▸ TASK DESCRIPTION
Write out every item below again word for word, leaving out the pictures.

*****

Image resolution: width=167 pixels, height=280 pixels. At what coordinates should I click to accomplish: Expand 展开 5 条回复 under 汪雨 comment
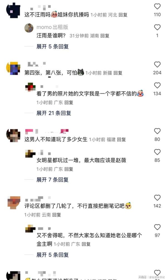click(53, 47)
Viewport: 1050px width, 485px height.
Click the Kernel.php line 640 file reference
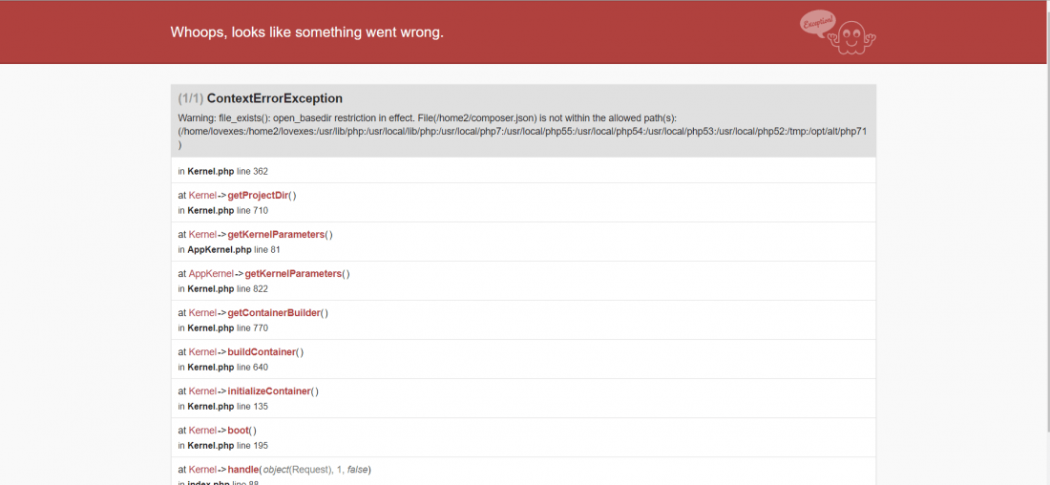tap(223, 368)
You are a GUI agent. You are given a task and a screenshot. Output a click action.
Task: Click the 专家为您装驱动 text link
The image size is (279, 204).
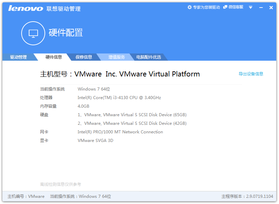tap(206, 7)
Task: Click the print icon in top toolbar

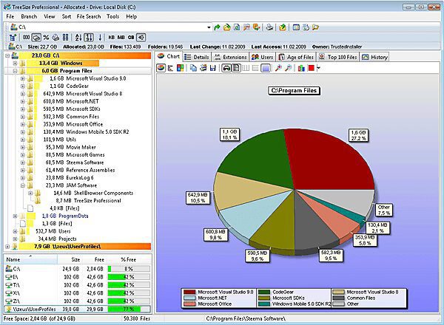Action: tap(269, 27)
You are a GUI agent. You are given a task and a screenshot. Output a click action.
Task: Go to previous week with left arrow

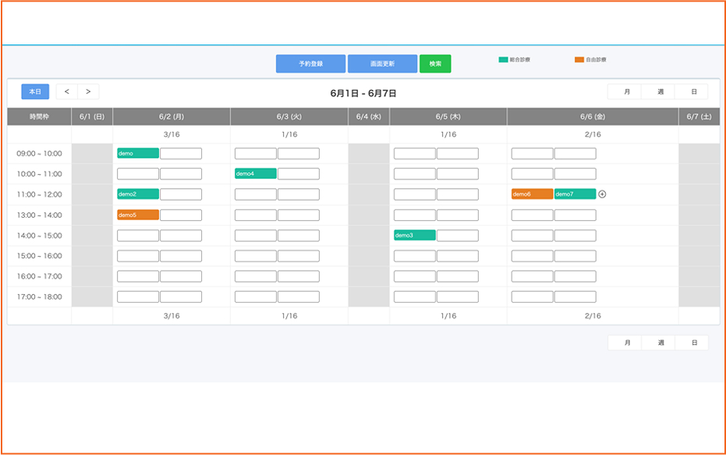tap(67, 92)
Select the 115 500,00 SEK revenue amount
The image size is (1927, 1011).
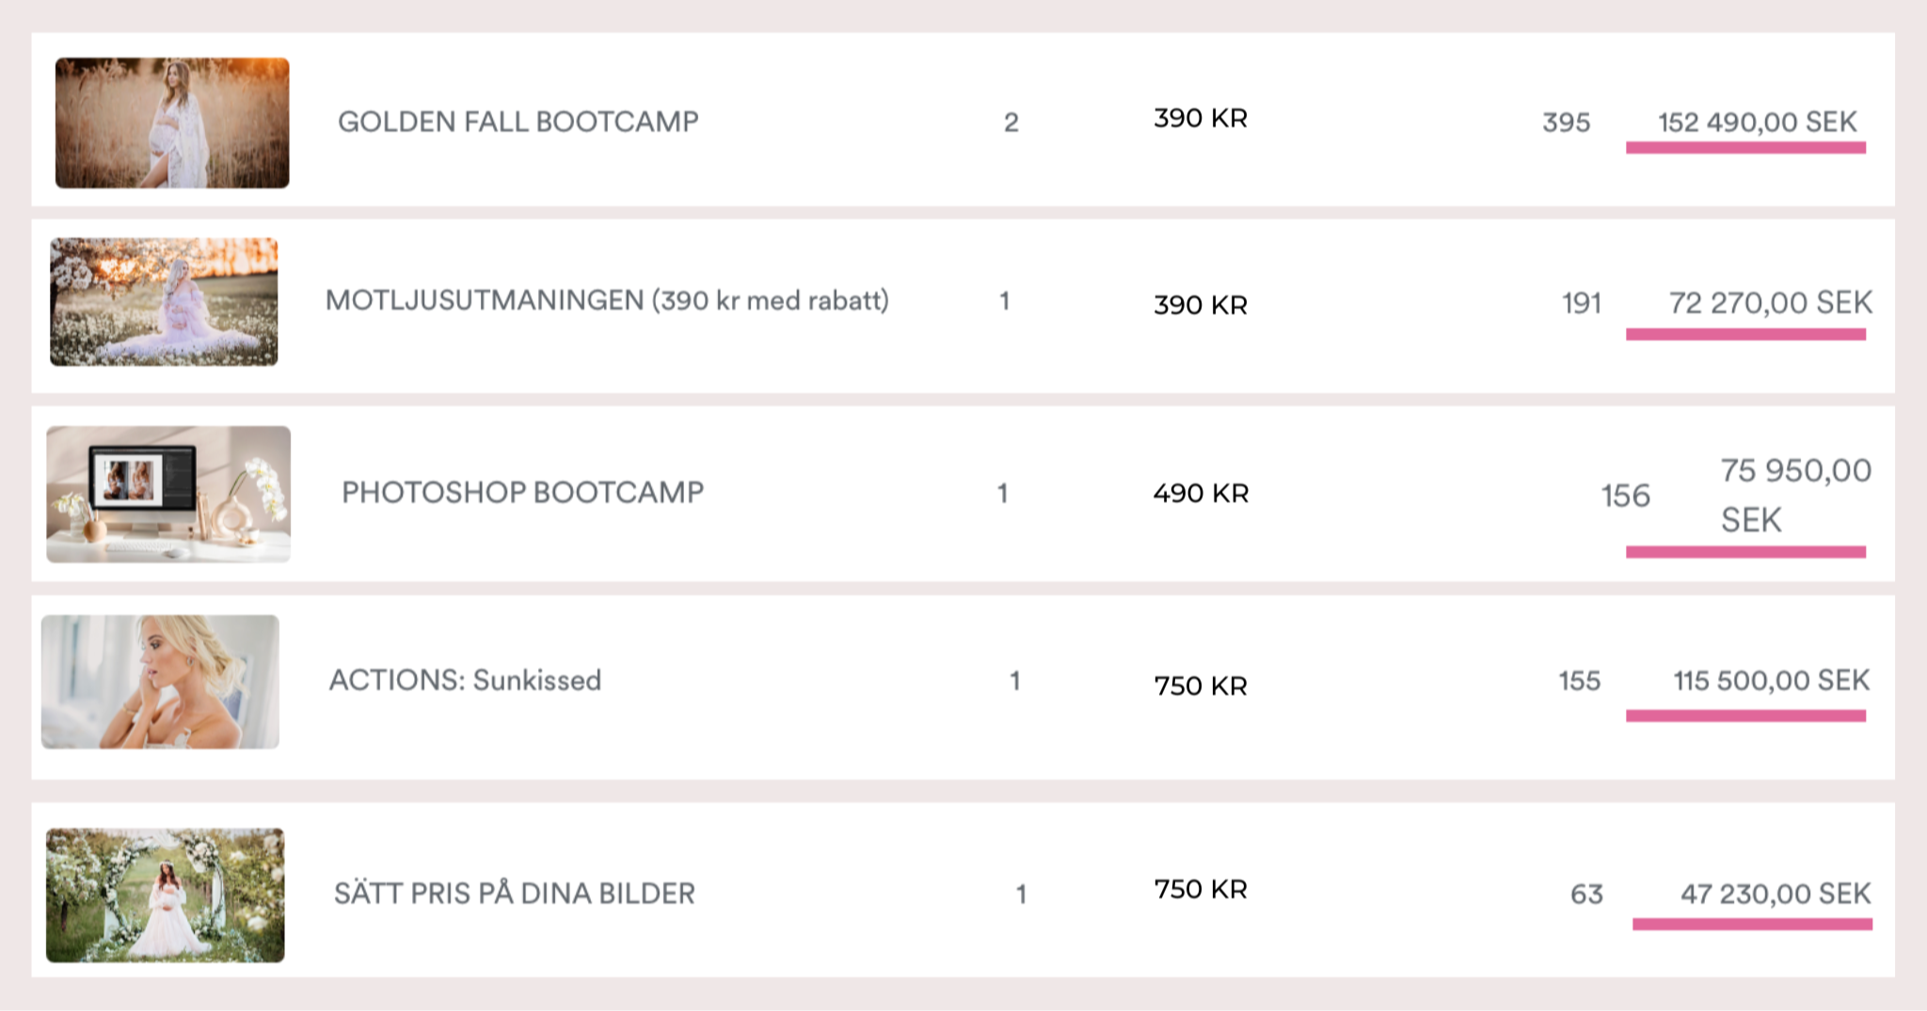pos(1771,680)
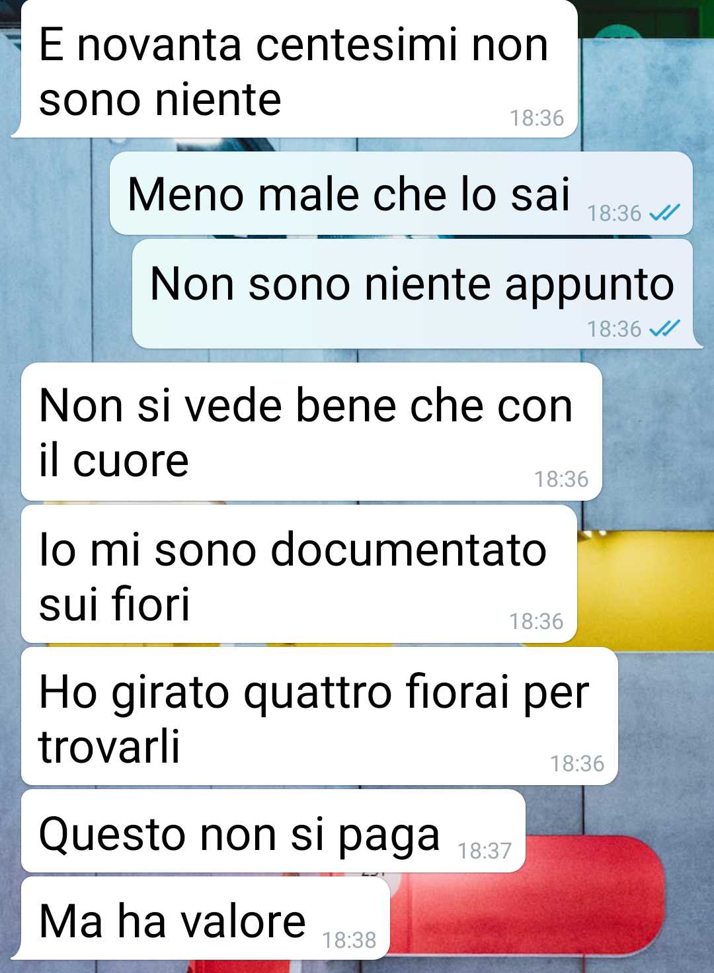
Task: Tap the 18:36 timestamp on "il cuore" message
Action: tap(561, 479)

*****

▸ TASK OUTPUT
Image resolution: width=167 pixels, height=280 pixels. At what coordinates should I click to accomplish: Expand 展开 5 条回复 under 汪雨 comment
click(53, 47)
Viewport: 1050px width, 485px height.
Click the Kernel.php line 640 file reference
tap(223, 368)
You are a GUI agent. You are given a task and a screenshot. Output a click action.
Task: Click the 专家为您装驱动 text link
The image size is (279, 204).
tap(206, 7)
Task: Click the print icon in top toolbar

Action: tap(269, 27)
You are a GUI agent. You are given a task and a screenshot. Output a click action.
Task: Go to previous week with left arrow

tap(67, 92)
Select the 115 500,00 SEK revenue amount
The image size is (1927, 1011).
pos(1771,680)
Task: Tap the 18:36 timestamp on "il cuore" message
Action: tap(561, 479)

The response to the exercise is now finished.